Things are a bit more complex from the language service provider’s perspective. LSPs must get their clients at the table and set realistic expectations in terms of content enablement, ROI and time-to-market. On the other hand, they need to engage and retain linguists with fair pay compensation schemes. In this article we’ll discuss five steps that LSPs need to take into account on the road to a successful machine translation program.

1. Define the business goals

The first step consists of selecting the types of content that are going to be processed with machine translation. There are two important content categories. Certain pieces of content are intended to inform or instruct (e.g. operation manuals) while other text types are supposed to convince or influence the reader (e.g. marketing materials). The closer a text is to the first category, the more suitable it is for MT. Texts belonging to the second category are often transcreated, which is not a good fit for MT.

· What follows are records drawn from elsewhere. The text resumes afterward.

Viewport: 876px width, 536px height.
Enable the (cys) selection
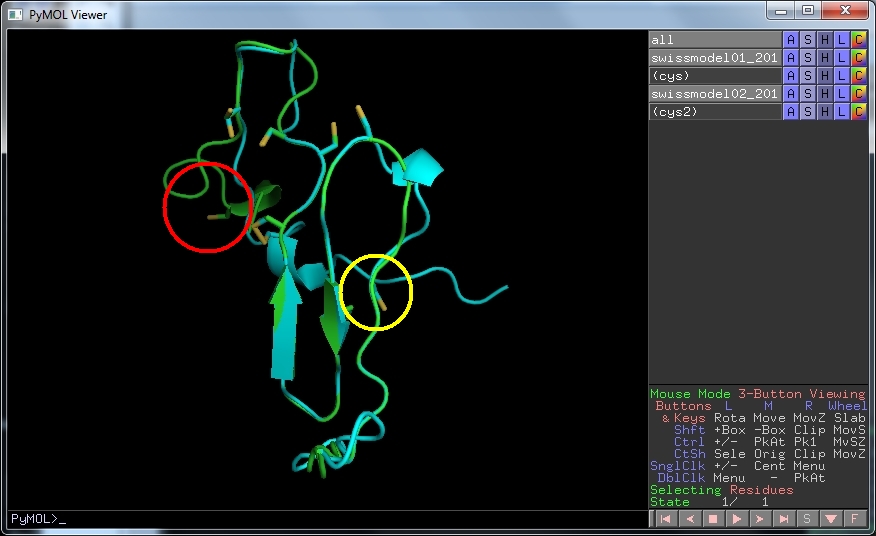tap(714, 76)
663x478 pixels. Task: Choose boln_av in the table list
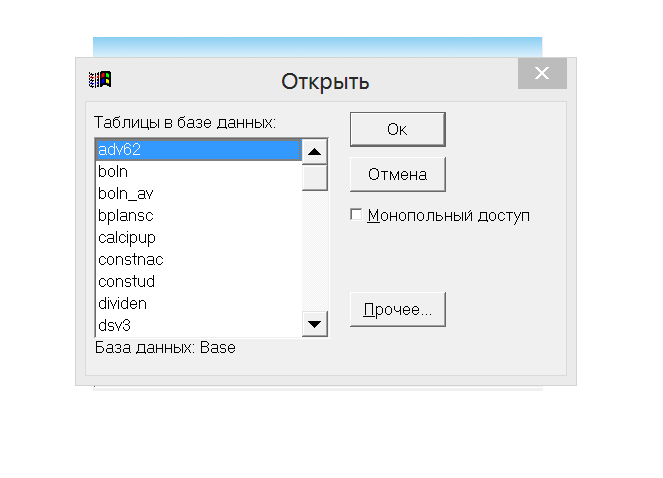(x=198, y=194)
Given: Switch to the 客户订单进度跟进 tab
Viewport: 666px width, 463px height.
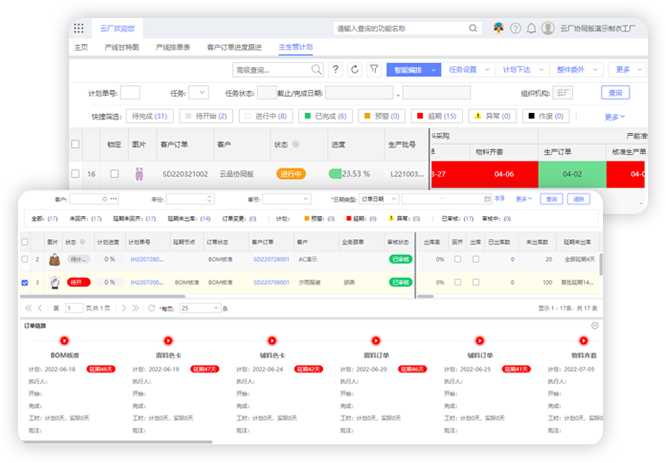Looking at the screenshot, I should [x=233, y=47].
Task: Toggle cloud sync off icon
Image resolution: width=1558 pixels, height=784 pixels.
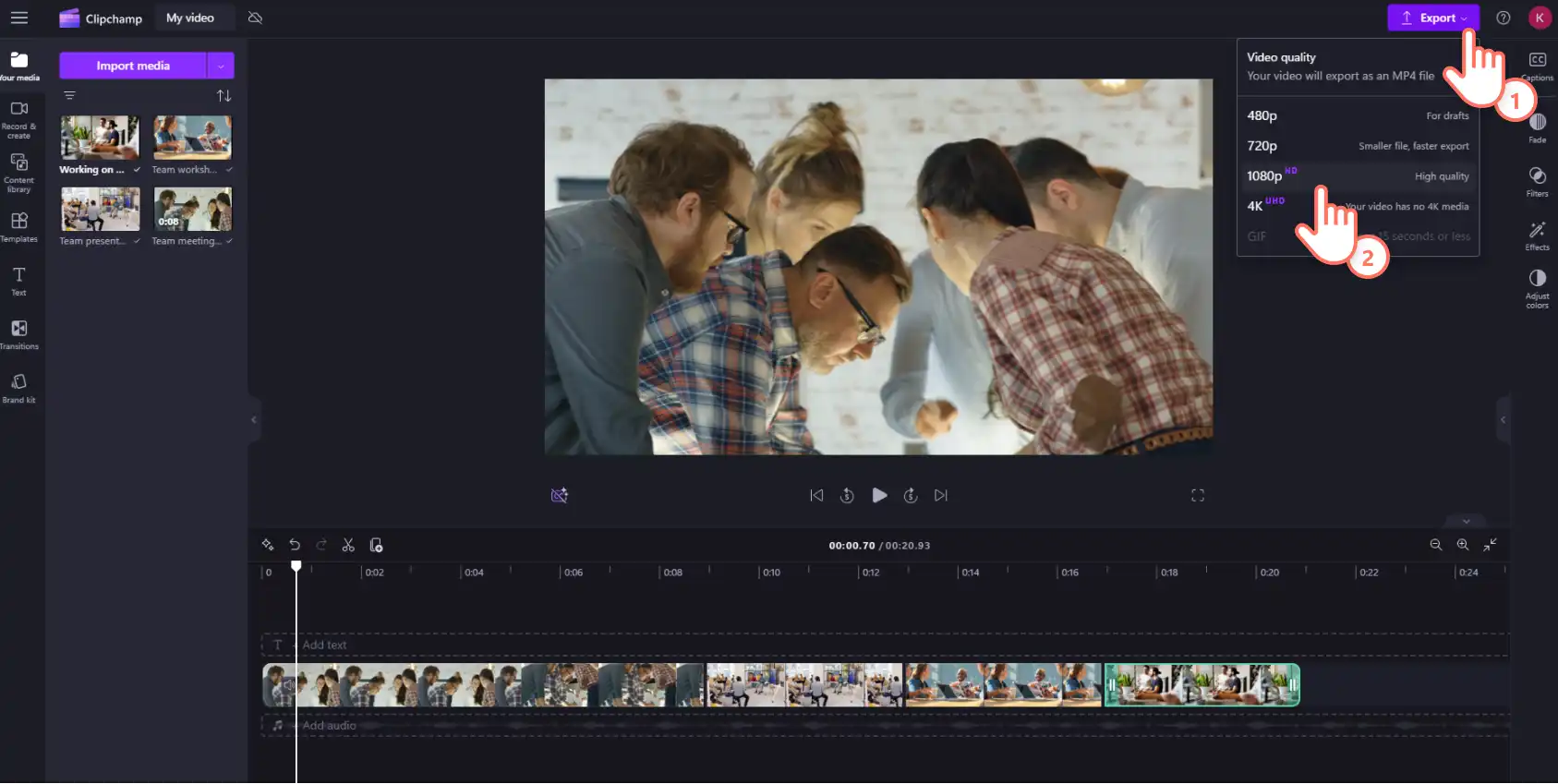Action: point(256,18)
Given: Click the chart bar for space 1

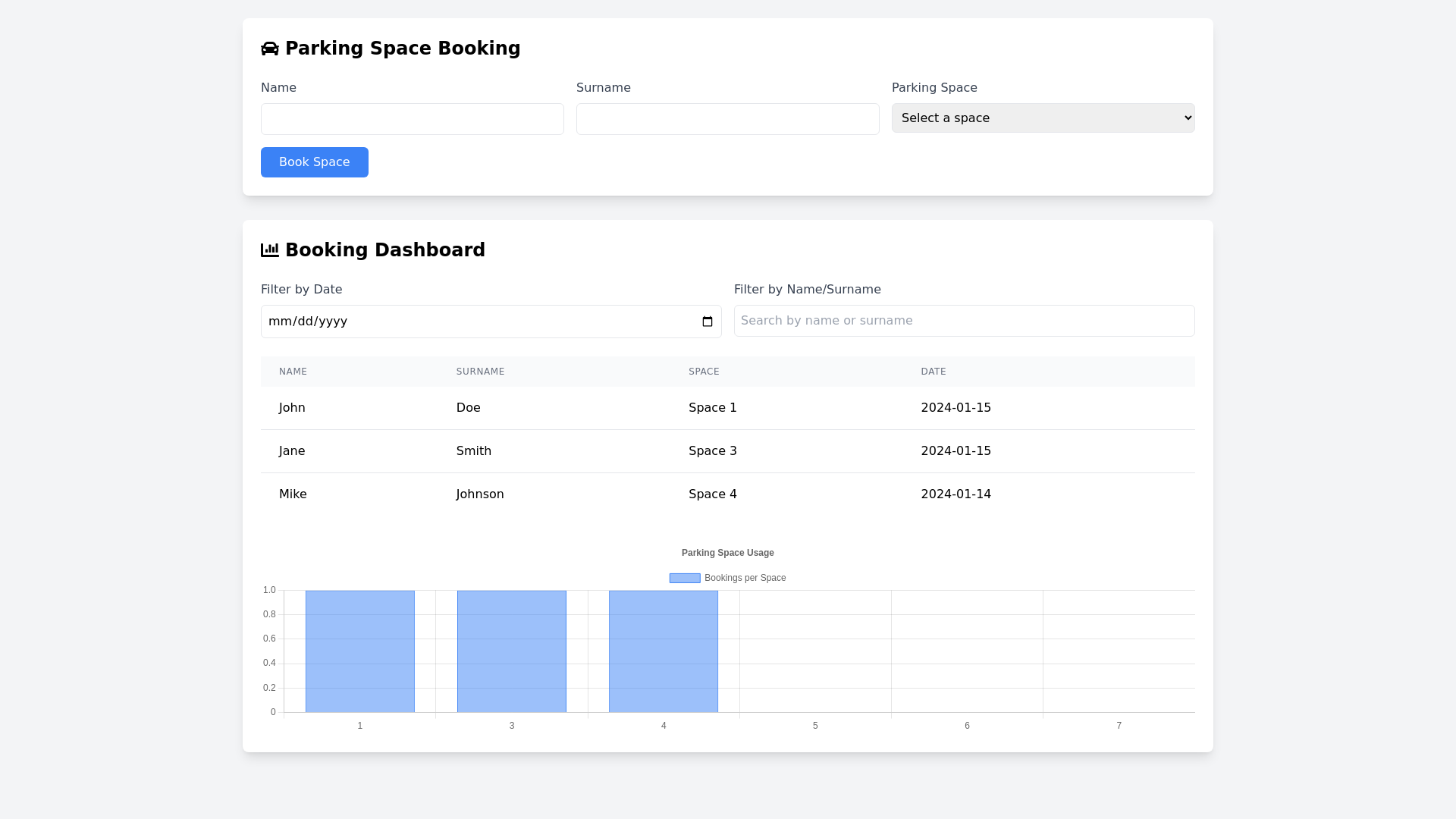Looking at the screenshot, I should [359, 651].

Then it is important to determine why machine translation should be adopted in the process. MT is a useful resource when turn-around times have to be decreased, when high volumes of content must be processed with few resources available, or when content needs to be translated for a low priority market. The goal of implementing MT should never be to obtain a massive price reduction.

2. Select a provider

An important factor in the choice of a machine translation engine is the ability to train because the main asset of neural MT is at the same time its biggest danger: stock engines generate excellent generic quality, but might not score very well for specialized content. Trained MT engines use the appropriate tone of voice, apply the correct terminology and help to achieve better overall accuracy.

The current technology market has a lot of inventory which enables every LSP to select the right provider for their budget and/or business case. If you attach great value to quick support when something breaks down, you should go into business with a smaller organization like Globalese or Kantan. If you seek a secure on-premise setup, then Systran is an interesting option. If the focus is on Asian languages, it is worth having a look at oriental providers like Rosetta. Amazon, Google and Microsoft are classics because they offer great generic quality for a large number of language combinations. Intento is your weapon of choice if you wish to make use of multiple providers with a single API. Services like ModernMT and PangeaMT deserve to be followed as well.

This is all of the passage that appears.